Why This Trial Could Matter Beyond One Tiguan
Volkswagen may ultimately win the case, and the company continues to dispute claims that the Tiguan’s seat was defective. But the lawsuit surviving this stage already puts attention on a bigger issue automakers probably don’t want heavily scrutinized. Modern vehicles are packed with comfort technology that drivers are encouraged to use daily without much thought — heated seats, ventilated seats, heated steering wheels, massage functions, and other systems have become normal even in affordable vehicles, and most people assume these systems have safe operating thresholds built in. If a seat heater can allegedly cause second-degree burns during normal operation, even under specific circumstances, questions about those thresholds become unavoidable, especially since millions of vehicles across the industry now include heated seats as standard or optional equipment. Unlike some niche recall issue affecting a rare sports car, this involves one of the most common features in modern family crossovers.
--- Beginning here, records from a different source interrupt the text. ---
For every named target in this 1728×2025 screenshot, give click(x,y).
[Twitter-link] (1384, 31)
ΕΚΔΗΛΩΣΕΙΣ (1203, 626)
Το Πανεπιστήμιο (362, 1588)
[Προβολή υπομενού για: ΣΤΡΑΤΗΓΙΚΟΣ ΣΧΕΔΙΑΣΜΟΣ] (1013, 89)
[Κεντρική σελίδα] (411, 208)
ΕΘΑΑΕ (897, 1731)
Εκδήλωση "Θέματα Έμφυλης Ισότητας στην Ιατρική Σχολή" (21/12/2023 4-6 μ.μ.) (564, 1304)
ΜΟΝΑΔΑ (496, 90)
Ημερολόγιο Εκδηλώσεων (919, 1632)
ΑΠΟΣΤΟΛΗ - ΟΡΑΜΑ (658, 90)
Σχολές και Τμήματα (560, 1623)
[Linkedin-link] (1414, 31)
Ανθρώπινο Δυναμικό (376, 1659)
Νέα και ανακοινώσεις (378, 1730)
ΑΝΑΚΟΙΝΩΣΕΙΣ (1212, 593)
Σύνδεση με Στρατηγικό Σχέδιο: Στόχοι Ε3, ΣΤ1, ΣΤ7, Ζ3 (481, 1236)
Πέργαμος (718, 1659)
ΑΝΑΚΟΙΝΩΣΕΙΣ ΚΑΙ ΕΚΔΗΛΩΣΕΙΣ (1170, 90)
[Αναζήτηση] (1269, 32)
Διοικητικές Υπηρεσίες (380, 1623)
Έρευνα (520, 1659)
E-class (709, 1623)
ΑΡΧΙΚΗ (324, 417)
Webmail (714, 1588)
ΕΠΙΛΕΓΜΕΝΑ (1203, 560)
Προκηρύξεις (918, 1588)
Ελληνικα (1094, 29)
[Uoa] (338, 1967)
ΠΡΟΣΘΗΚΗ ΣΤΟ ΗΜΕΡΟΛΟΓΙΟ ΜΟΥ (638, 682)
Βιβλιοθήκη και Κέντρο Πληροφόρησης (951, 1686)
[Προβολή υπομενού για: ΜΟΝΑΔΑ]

Drivers Are Left Wondering Where the Line Is
The case also exposes a difficult gray area between personal responsibility and product design. Volkswagen clearly included warnings in the owner’s manual about people with reduced temperature sensitivity using seat heaters, and from a legal standpoint, that protection mattered enough for the judge to dismiss the warning-related claim. But the survival of the design defect claim suggests the court believes there’s still a legitimate factual question surrounding the seat’s operation itself. That distinction matters because automakers can’t rely entirely on buried manual warnings if a product may still create unreasonable risks during ordinary use, and let’s be honest, most drivers don’t sit down and study owner’s manuals before turning on heated seats during cold weather. Automakers know that.
Comfort technology has become a major selling point in today’s market. Heated seats are advertised constantly because buyers expect them, especially in SUVs like the Tiguan, and at the same time, companies are under pressure to pack more features into vehicles while controlling costs, simplifying manufacturing, and competing aggressively for buyers. That combination can create situations where convenience features receive less public scrutiny than major drivetrain or safety systems. But when a convenience feature allegedly causes injuries serious enough to send a case to trial, it stops being a minor issue. Volkswagen now faces a courtroom battle that could force uncomfortable questions about seat temperatures, design limits, and safety standards into public view, and for drivers who use these systems every winter without thinking twice, that suddenly makes this case feel a lot bigger than one Tiguan parked in one driveway.